[Selected excerpt]:
=====
## Approximating Eigenvalues

In this section we look at some methods that can be used to approximate the eigenvalues of a matrix $A$.  Although it is possible to find the exact eigenvalues for small matrices, the approach is impractical for larger matrices.

Most introductory textbooks demonstrate a direct way to compute eigenvalues of an $n\times n$ matrix $A$ by computing roots of an associated $n$th degree polynomial, known as the *characteristic polynomial*.  For example, suppose $A$ is a $2\times 2$ matrix.

$$
\begin{equation}
A = \left[ \begin{array}{rr} a & b  \\ c & d \end{array}\right]
\end{equation}
$$

The eigenvalues of $A$ are solutions to the quadratic equation $\lambda^2 - (a+d)\lambda + ad-bc = 0$, which can be written explicitly in terms of $a$, $b$, $c$, and $d$ using the quadratic formula.  The challenges with larger matrices are that the polynomial is more difficult to construct, and the roots cannot be easily found with a formula.

The algorithms we describe in the section are iterative methods.  They generate a sequence of values $\{\lambda^{(1)}, \lambda^{(2)}, \lambda^{(3)}, ... \}$ that approach a true eigenvalue of the matrix under consideration. 

### Power Method

The first algorithm we introduce for approximating eigenvalues is known as the **Power Method**.  This method generates a sequence of vectors by repeated matrix multiplication.  Under suitable conditions, the sequence of vectors approaches the eigenvector associated with the eigenvalue that is largest in absolute value.    

For the simplest explanation, suppose that $A$ is an $n\times n$ diagonalizable matrix with eigenvectors $\{V_1, V_2, ... V_n\}$, and that $\lambda_1$ is the eigenvalue of $A$ that is largest in absolute value.  To begin the Power Method, we choose any nonzero vector and label it $X^{(0)}$.  We can express $X^{(0)}$  as a linear combination of the eigenvectors since they form a basis for $\mathbb{R}^n$.

$$
\begin{equation}
X^{(0)} = c_1V_1 + c_2V_2 + ... c_nV_n
\end{equation}
$$

We now form a sequence of vectors $X^{(1)}$, $X^{(2)}$, $X^{(3)}$, ..., by setting $X^{(m)}= AX^{(m-1)}$.  Each of these vectors is also easly expressed in terms of the eigenvectors.
=====
Dataset entries:
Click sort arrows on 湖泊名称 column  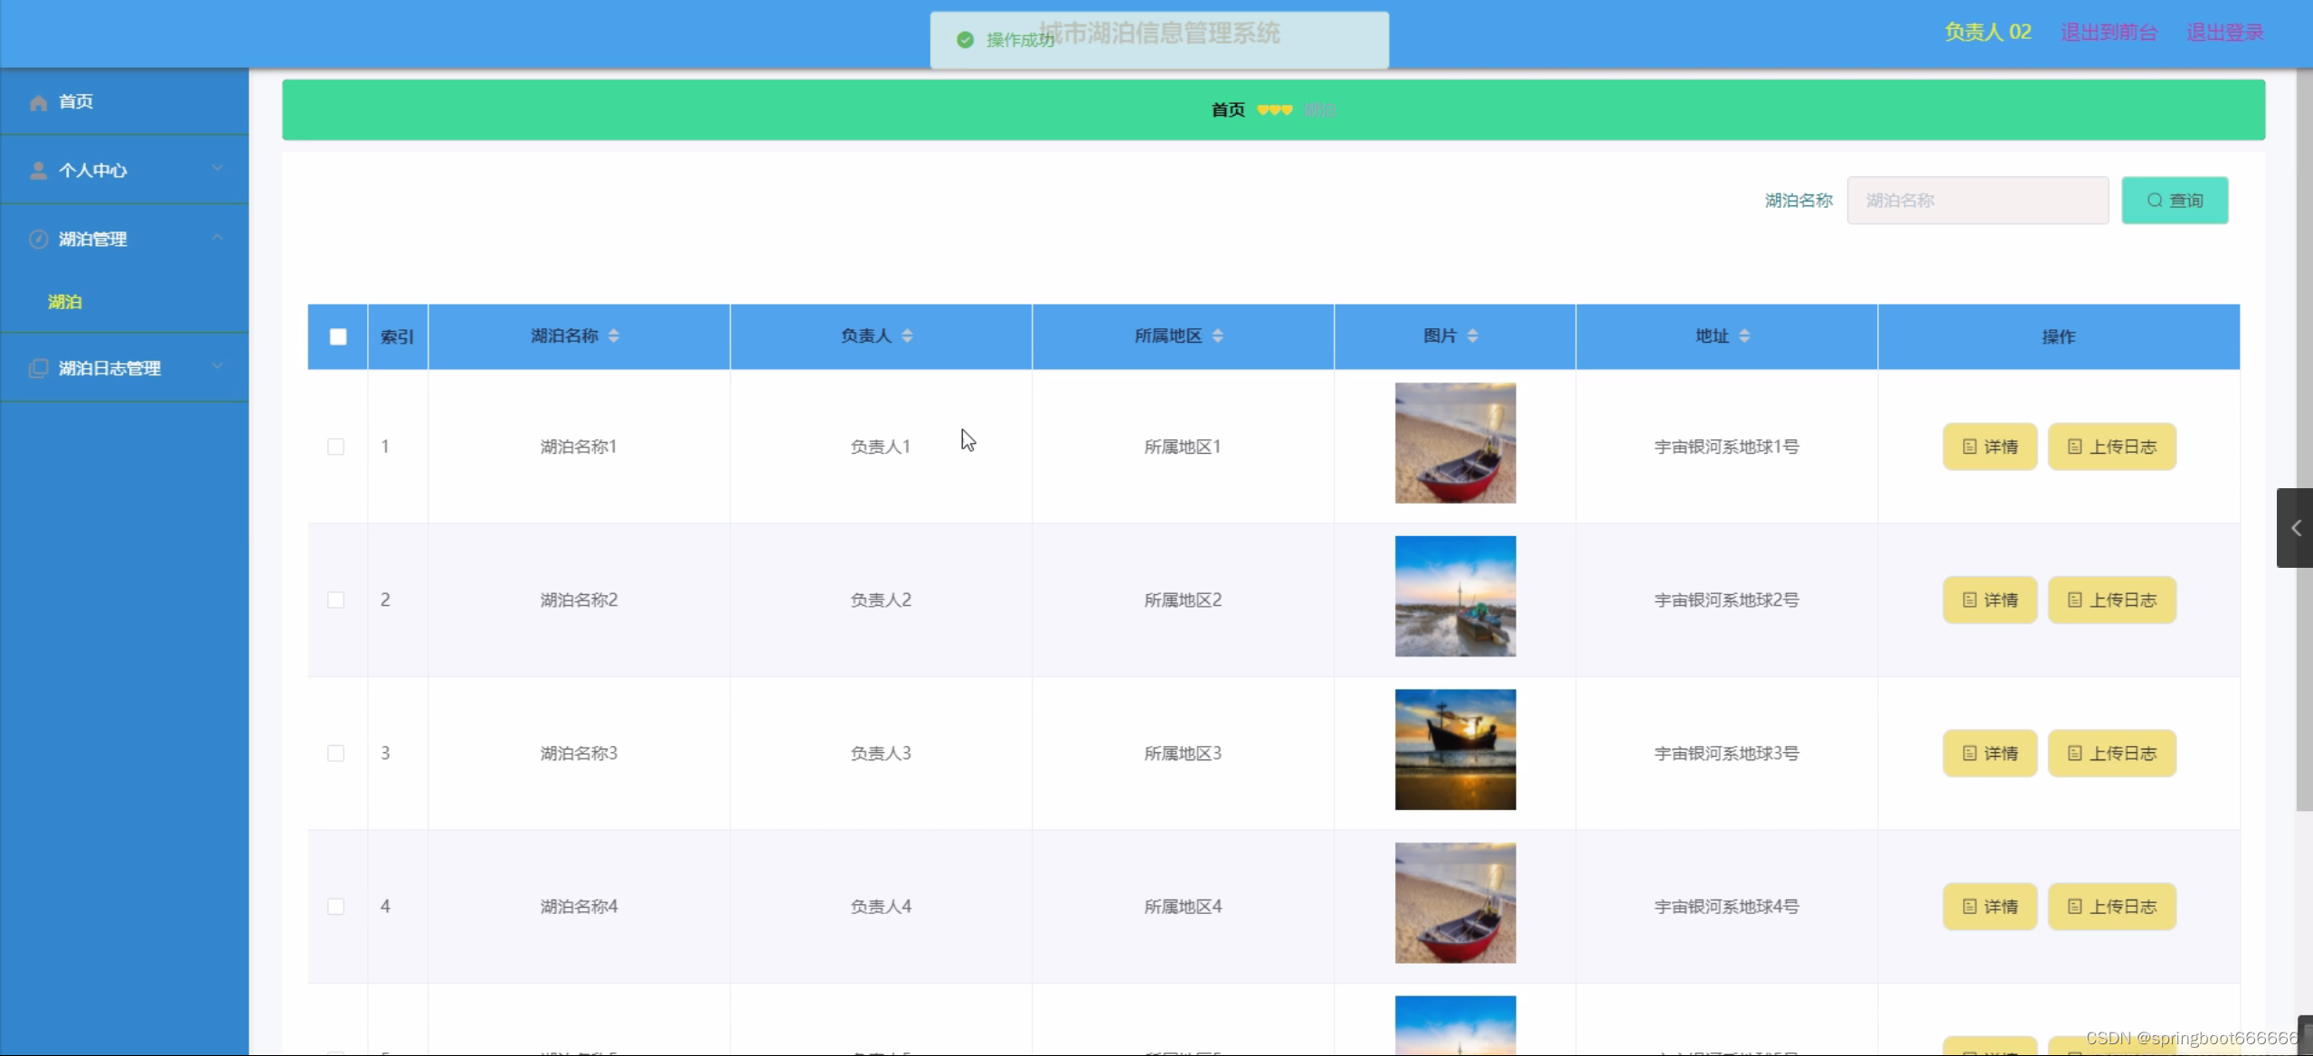(614, 336)
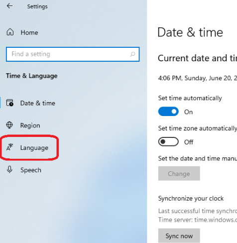Go to the Speech label in sidebar
This screenshot has width=237, height=243.
31,170
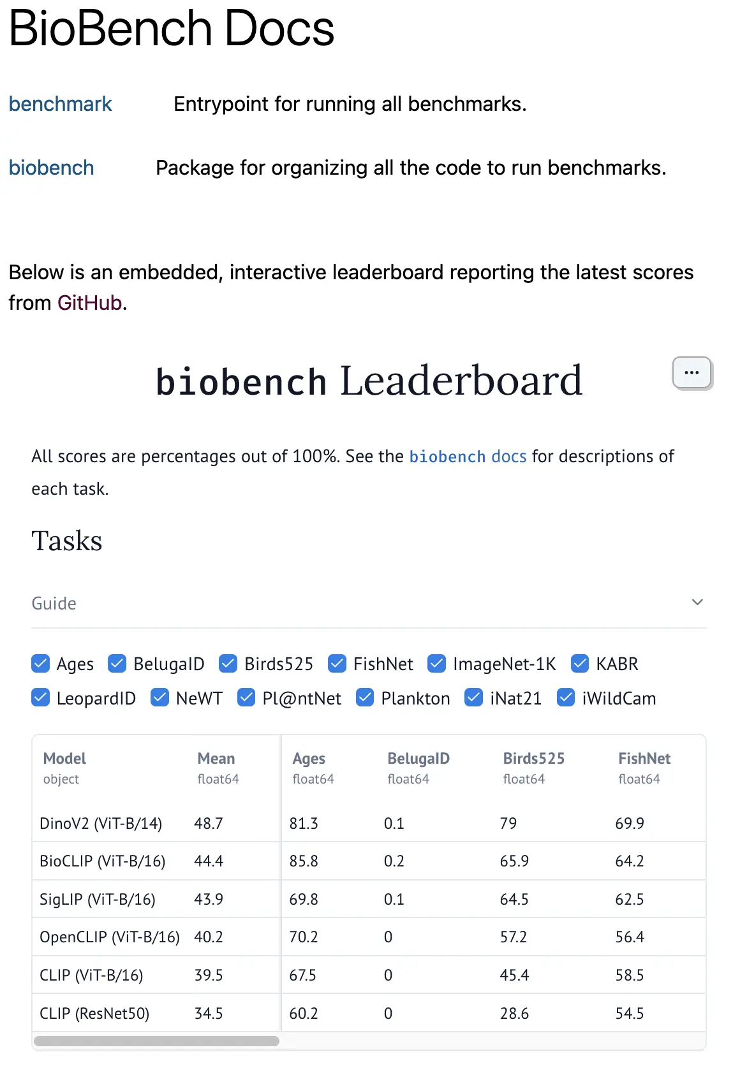Image resolution: width=740 pixels, height=1066 pixels.
Task: Click the Model column header
Action: point(64,758)
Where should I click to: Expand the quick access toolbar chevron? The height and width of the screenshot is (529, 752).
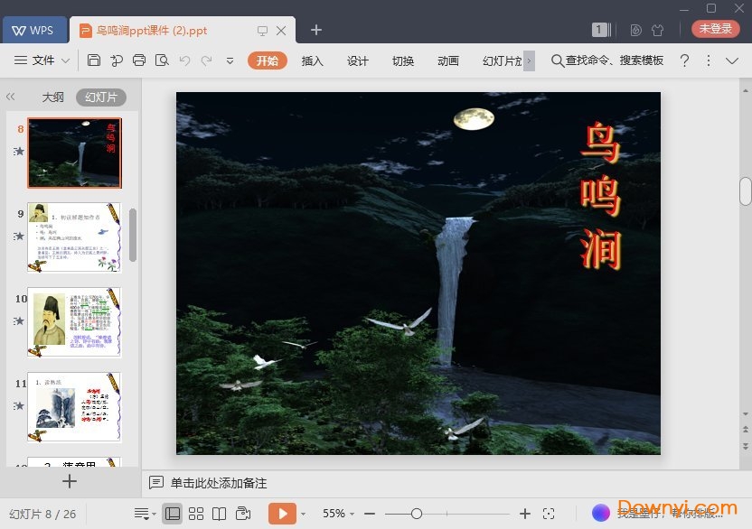click(230, 62)
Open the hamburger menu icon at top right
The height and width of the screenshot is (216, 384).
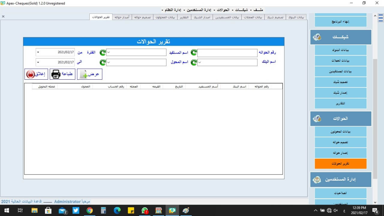tap(381, 18)

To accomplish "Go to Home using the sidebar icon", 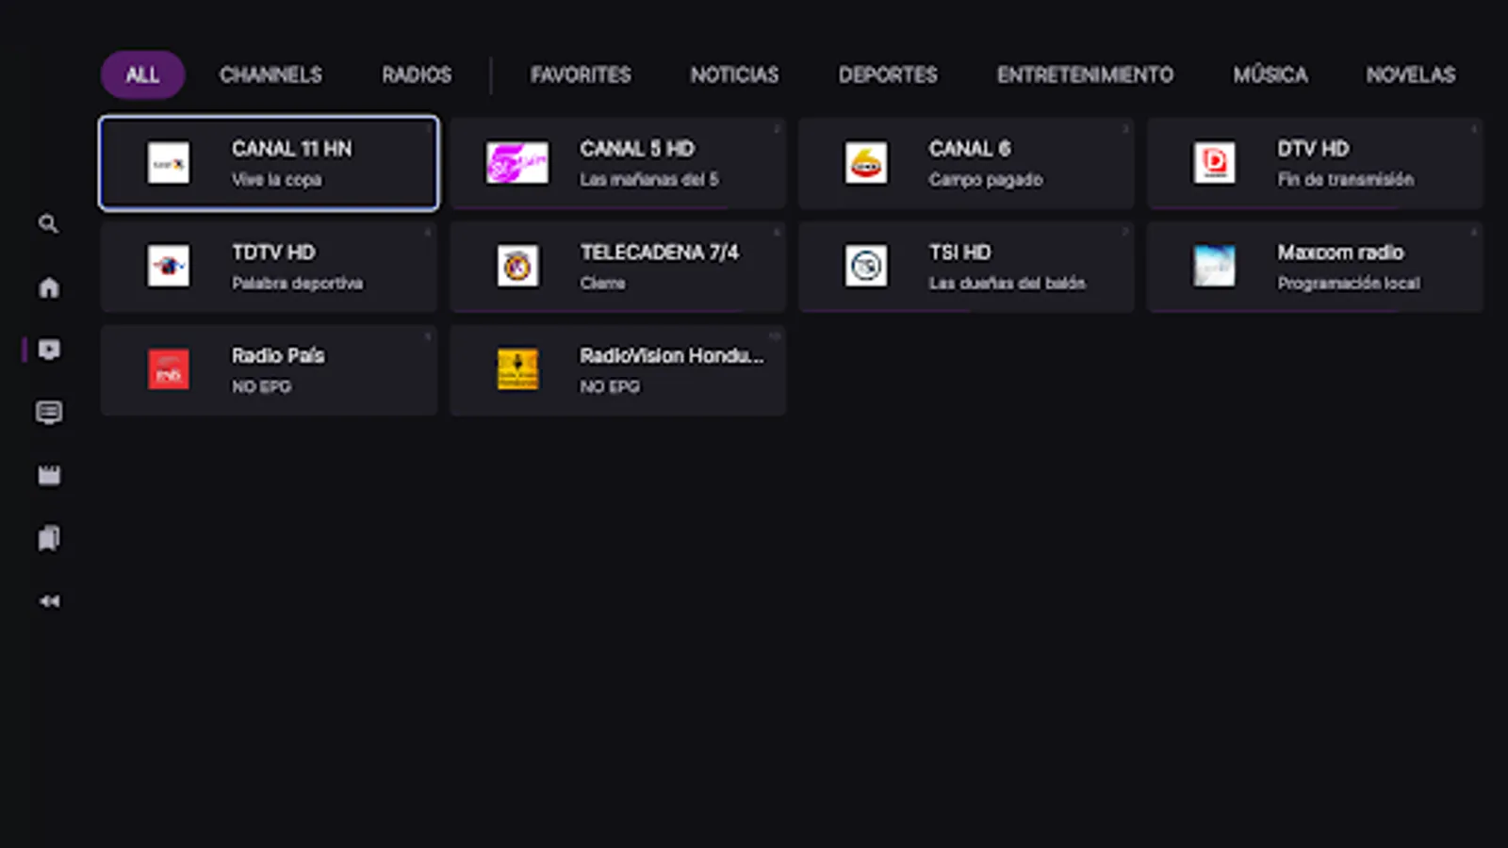I will (48, 286).
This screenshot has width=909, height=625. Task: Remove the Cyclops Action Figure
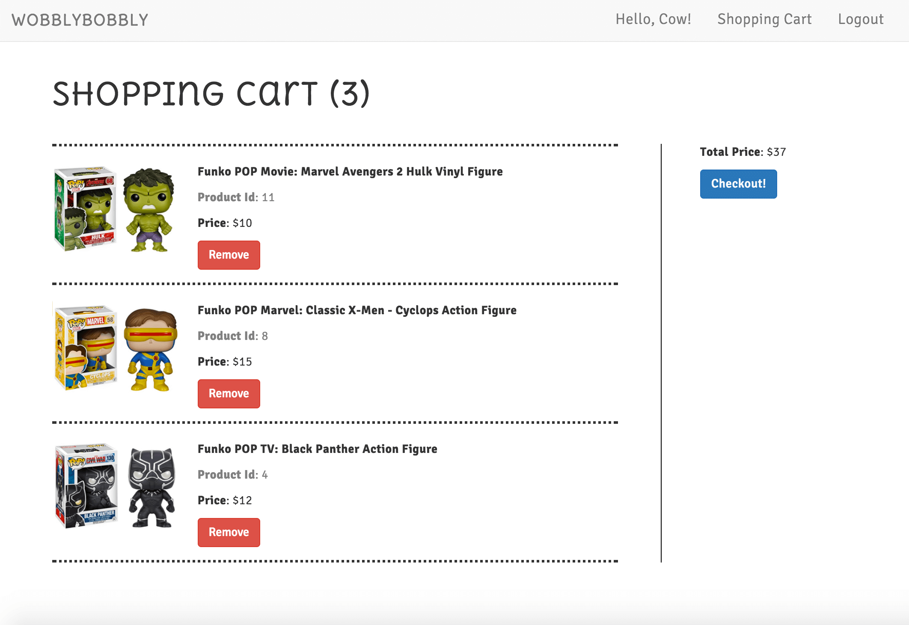(229, 394)
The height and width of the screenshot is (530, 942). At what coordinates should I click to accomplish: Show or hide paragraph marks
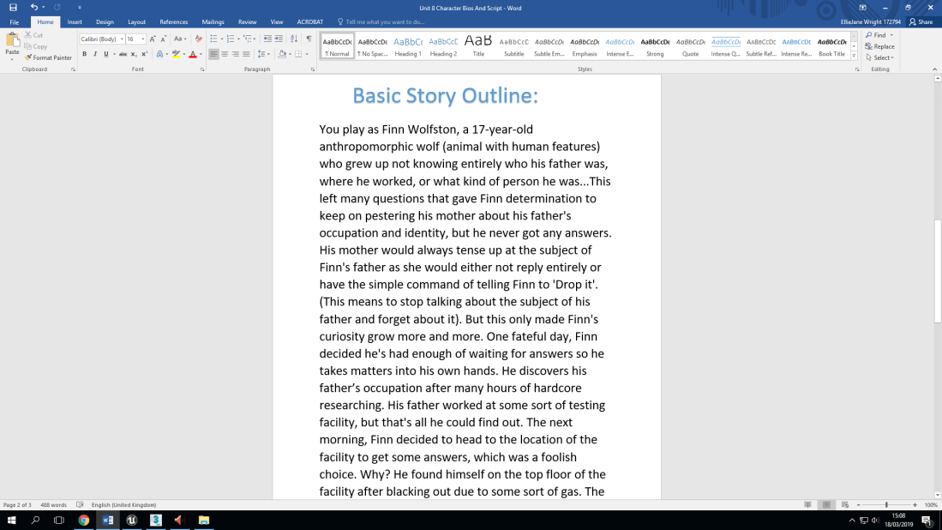coord(309,39)
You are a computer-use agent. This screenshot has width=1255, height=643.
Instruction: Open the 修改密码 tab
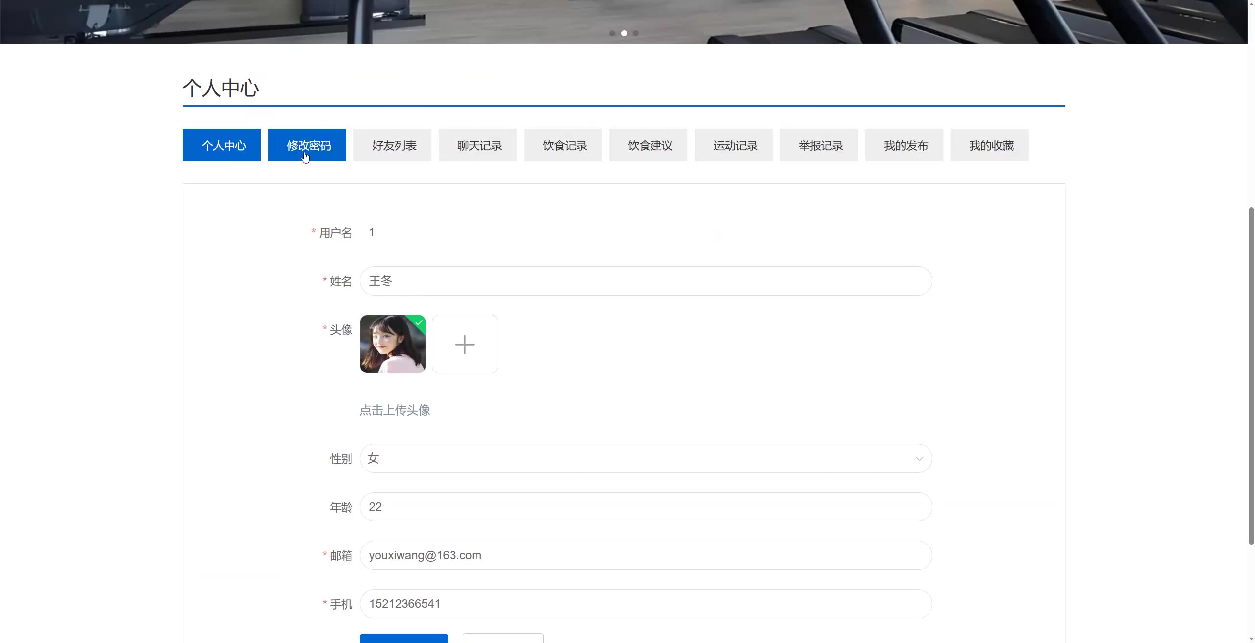coord(307,145)
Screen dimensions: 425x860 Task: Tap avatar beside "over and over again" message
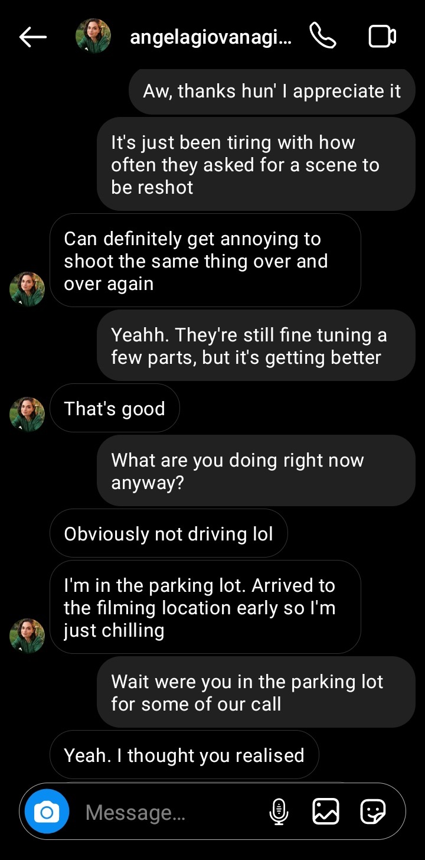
=====
[Challenge A]: In the section on approximating eigenvalues, what does the Power Method's sequence of vectors approach under suitable conditions?
[Challenge B]: Carry the section on approximating eigenvalues forward from its last sentence.
You will not need the rows.

[Exercise result A]: It approaches the eigenvector associated with the eigenvalue that is largest in absolute value.

[Exercise result B]:
$$
\begin{eqnarray*}
X^{(1)} = AX^{(0)} & = & c_1AV_1 + c_2AV_2 + ... c_nAV_n \\
                   & = & c_1\lambda_1V_1 + c_2\lambda_2V_2 + ... c_n\lambda_nV_n \\
X^{(2)} = AX^{(1)} & = & c_1\lambda_1AV_1 + c_2\lambda_2AV_2 + ... c_n\lambda_nAV_n \\
                   & = & c_1\lambda_1^2V_1 + c_2\lambda_2^2V_2 + ... c_n\lambda_n^2V_n \\
                   & \vdots & \\
X^{(m)} = AX^{(m-1)} & = & c_1\lambda_1^{m-1}AV_1 + c_2\lambda_2^{m-1}AV_2 + ... c_n\lambda_n^{m-1}AV_n \\
                   & = & c_1\lambda_1^mV_1 + c_2\lambda_2^mV_2 + ... c_n\lambda_n^mV_n 
\end{eqnarray*}
$$

In the expression for $X^{(m)}$, we can then factor out $\lambda_1^m$ to understand what happens as $m$ gets large.

$$
\begin{equation}
X^{(m)} =  \lambda_1^m\left(c_1V_1 + c_2\left(\frac{\lambda_2}{\lambda_1}\right)^mV_2 + ... c_n\left(\frac{\lambda_n}{\lambda_1}\right)^mV_n\right) 
\end{equation}
$$

If $|\lambda_1| > |\lambda_i|$ for all $i\neq 1$, then $|\lambda_i/\lambda_1|< 1$ and $(\lambda_i/\lambda_1)^m$ will approach zero as $m$ gets large.  This means that if we repeatedly multiply a vector by the matrix $A$, eventually we will get a vector that is very nearly in the direction of the eigenvector that corresponds to the $\lambda_1$. 

Let's demonstrate the calculation on the matrix shown here before we discuss the method further.

$$
\begin{equation}
A = \left[ \begin{array}{rrrr} -2 & 6 & 2 & -8 \\ -6 & 0 & 12 & 12 \\ -6 & 0 & 12 & 12 \\ -10 & 3 & 7 & 14 \end{array}\right]
\end{equation}
$$

As a matter of practicality, it is common to scale the vectors in the sequence to unit length as the Power Method is applied.  If the vectors in the squence are not scaled, their magnitudes will grow of $\lambda_1>1$ or decay if $\lambda_1<1$.    Since all components of the vectors get divided by the same factor when the vector is scaled, this step doesn't change the ultimate behavior of the sequence.  The scaled sequence of vectors still approaches the direction of the eigenvector. 

We choose an arbitrary $X^{(0)}$ and calculate $X^{(20)}$ using the following rule.

$$
\begin{equation}
X^{(m)}=\frac{AX^{(m-1)}}{||AX^{(m-1)}||}
\end{equation}
$$

In [2]:
import numpy as np
import laguide as lag
A = np.array([[-2, 6, 2, -8],[-6, 0, 12, 12],[-6, 0, 12, 12],[-10, 3, 7, 14]])
X = np.array([[1],[0],[0],[0]])

m = 0
while (m < 20):
    X = A@X
    X = X/lag.Magnitude(X)
    m = m + 1
    
print(X)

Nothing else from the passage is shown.